What the task requires:
Beginning with the line that contains "This screenshot has height=346, width=640." and ending with the last line of the records, write out each line exactly and omit the pictures.

Segment Start: Data extract

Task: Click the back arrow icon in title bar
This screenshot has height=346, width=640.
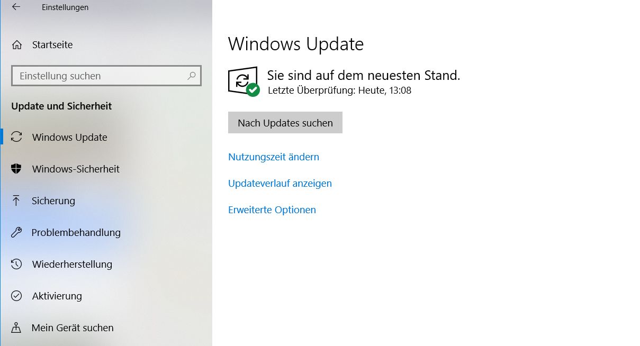Action: [16, 7]
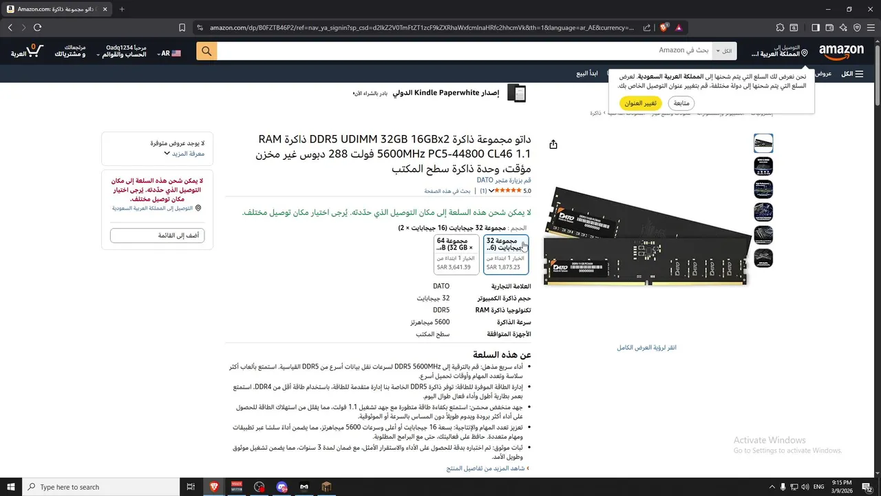The image size is (881, 496).
Task: Click the أضف إلى القائمة button
Action: click(157, 236)
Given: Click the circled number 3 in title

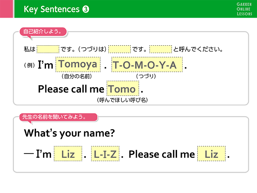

Segment End: Data extract

Problem solution:
This screenshot has height=346, width=640.
Action: [16, 7]
The image size is (881, 496).
Task: Click the أضف إلى القائمة button
Action: click(157, 236)
Given: Click the circled number 3 in title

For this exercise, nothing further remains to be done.